Attempting to Cleanup after ABORT raised in stage test1..CTransformerStage5
DataStage Phantom Aborting with @ABORT.CODE = 3

but the job gets completed and iam getting the result what i required. If i remove the count and use some number like 2 or 3, the job is getting completed without warning.

any updates

regards
Magesh S

Posted: Wed Dec 14, 2005 1:32 pm
by ArndW
Most likely you are getting a count() returned value of 0, which the Field() function doesn't like. If you reset the job you should be able to see your exact error in the "from previous run" log entry.

Posted: Fri Dec 16, 2005 6:37 am
by maheshsada
Hi

I have checked individually the count function its giving valid values (i.e. count of the "/").

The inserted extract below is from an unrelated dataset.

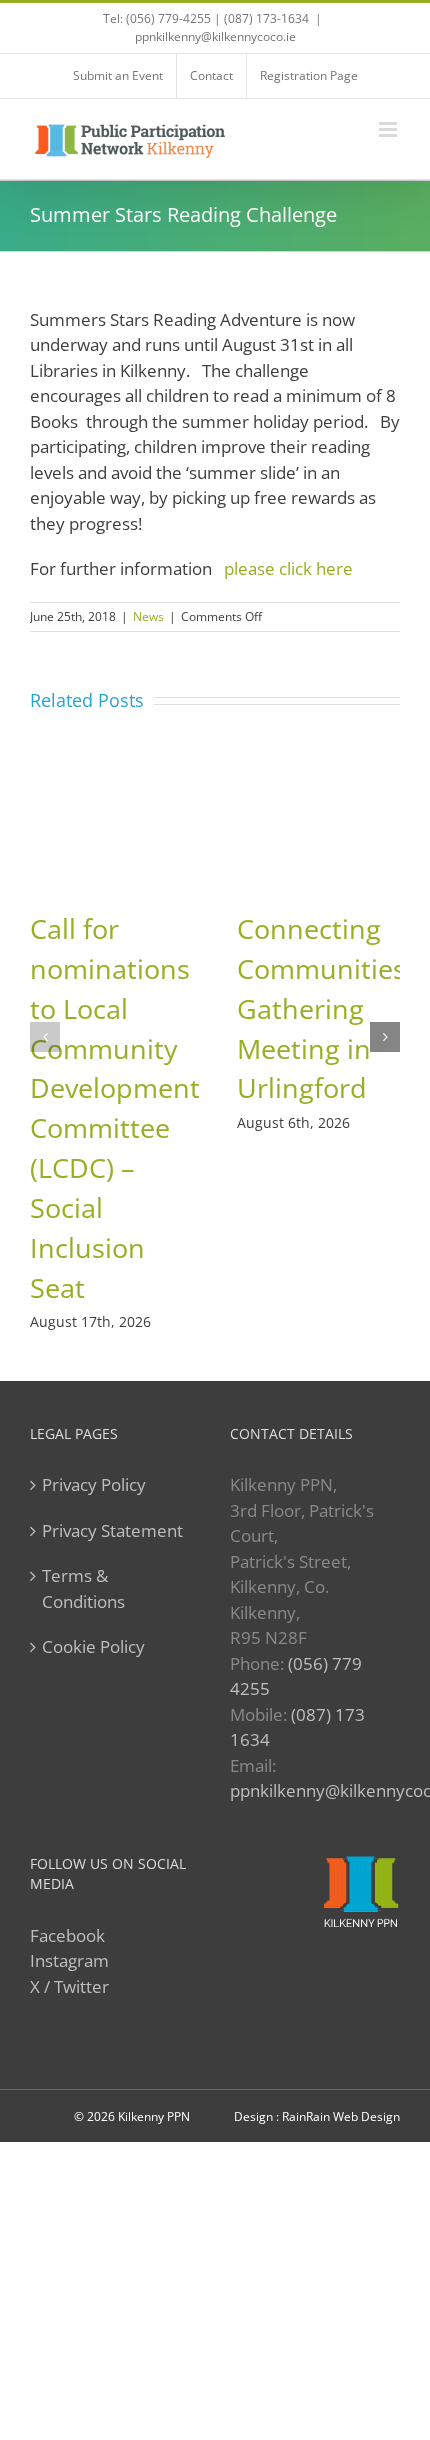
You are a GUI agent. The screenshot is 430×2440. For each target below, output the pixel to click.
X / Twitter (69, 1986)
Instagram (69, 1960)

When i put the count in the field function its giving the phantom error.

any updates

regards
Magesh S

Posted: Fri Dec 16, 2005 8:35 am
by chulett
Look closely at your data, as simply adding the count function inside the field function is not the issue. Did you try resetting the job so we can get more specific information about the phantom?

You can also do the count outside of the field function first to determine if there are any delimiters in the string before actually attempting the field function.